He nodded, sipping from his espresso. “Would you be interested? I thought maybe with your book . . .”

I waved his concern aside. “I’m interested.”

“Good.” He paused while the waitress set my coffee down. The coffee smelled dark and strong, even through the cap of foamy milk. “And your hand?” Pierre asked, screwing his face up as if he regretted the need to ask.

“It’s fine,” I said, instinctively moving my right hand beneath the table, then smiling at my mistake.

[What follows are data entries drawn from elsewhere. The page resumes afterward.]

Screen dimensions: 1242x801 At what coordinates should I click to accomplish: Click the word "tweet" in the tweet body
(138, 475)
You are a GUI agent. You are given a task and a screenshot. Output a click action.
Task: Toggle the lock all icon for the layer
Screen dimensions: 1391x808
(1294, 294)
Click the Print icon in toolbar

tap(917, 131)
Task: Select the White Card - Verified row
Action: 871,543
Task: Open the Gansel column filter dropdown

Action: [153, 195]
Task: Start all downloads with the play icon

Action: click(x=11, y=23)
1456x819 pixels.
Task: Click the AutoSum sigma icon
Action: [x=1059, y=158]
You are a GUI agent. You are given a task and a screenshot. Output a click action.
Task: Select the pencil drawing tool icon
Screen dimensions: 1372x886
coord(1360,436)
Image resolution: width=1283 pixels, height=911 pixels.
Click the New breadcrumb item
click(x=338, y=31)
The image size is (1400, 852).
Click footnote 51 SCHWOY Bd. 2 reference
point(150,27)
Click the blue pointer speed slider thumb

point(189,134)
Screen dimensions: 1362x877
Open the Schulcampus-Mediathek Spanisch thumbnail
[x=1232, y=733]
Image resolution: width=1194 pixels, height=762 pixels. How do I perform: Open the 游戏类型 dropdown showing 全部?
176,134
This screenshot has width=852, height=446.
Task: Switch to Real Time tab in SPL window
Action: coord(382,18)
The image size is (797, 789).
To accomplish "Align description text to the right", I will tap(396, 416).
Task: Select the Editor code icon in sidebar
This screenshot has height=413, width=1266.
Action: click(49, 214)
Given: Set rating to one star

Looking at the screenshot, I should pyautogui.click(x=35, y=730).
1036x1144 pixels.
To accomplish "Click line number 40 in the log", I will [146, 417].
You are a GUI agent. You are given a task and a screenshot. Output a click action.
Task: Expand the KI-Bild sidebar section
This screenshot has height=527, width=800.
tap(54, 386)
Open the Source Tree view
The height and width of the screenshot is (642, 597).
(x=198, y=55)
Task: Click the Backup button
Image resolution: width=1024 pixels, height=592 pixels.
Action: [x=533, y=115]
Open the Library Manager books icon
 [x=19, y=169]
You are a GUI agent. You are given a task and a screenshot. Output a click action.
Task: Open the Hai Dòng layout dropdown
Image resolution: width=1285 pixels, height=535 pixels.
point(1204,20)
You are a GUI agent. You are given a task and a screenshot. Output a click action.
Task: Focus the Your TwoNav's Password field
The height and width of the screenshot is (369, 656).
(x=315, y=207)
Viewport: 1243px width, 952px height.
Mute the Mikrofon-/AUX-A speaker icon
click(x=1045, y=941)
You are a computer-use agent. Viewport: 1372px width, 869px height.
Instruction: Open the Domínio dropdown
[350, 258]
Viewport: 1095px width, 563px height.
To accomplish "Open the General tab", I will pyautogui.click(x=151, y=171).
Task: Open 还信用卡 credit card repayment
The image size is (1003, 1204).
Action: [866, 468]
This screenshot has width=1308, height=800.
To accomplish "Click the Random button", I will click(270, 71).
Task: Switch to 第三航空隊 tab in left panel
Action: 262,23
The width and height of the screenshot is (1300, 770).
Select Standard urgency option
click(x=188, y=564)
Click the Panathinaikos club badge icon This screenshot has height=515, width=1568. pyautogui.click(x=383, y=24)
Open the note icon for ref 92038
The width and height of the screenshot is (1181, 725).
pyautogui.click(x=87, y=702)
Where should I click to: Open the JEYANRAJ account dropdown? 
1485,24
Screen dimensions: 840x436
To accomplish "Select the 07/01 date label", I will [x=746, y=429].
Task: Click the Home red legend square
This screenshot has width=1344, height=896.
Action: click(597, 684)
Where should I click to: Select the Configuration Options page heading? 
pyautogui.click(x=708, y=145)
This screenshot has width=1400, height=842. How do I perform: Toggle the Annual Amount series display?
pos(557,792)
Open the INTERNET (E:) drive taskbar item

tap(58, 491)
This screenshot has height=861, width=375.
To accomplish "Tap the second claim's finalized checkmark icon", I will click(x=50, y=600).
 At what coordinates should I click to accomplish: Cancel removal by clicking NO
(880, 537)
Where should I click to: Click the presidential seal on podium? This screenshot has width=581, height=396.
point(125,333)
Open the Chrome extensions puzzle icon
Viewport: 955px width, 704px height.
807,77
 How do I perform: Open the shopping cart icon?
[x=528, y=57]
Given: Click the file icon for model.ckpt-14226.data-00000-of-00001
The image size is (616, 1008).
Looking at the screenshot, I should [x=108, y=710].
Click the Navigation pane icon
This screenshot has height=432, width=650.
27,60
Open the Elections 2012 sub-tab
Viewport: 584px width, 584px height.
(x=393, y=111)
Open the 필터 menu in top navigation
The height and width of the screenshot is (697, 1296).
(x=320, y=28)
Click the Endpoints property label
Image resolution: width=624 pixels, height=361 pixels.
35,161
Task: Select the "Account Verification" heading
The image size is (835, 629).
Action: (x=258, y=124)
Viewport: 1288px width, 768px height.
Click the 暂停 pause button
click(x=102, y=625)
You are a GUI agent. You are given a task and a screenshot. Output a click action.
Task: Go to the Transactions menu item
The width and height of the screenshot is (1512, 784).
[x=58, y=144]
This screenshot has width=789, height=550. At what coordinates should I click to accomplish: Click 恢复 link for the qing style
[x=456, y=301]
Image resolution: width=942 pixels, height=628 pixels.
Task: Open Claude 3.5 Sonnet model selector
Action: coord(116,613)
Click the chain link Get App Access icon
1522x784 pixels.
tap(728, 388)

With a shrug of my shoulders, I raised my hand for Pierre to see and he beckoned for me to pass it over to him. I reached across the table and allowed him to turn my hand palm up, to feel around the swollen, inflamed knuckles on my middle and fourth fingers. The fourth finger had begun to take on a slight crook in recent months and the truth is the way it looked had been bothering me more than the pain of the gouty crystals beneath my skin. Pierre gently squeezed the distended tissue just above my knuckle and I tried not to wince.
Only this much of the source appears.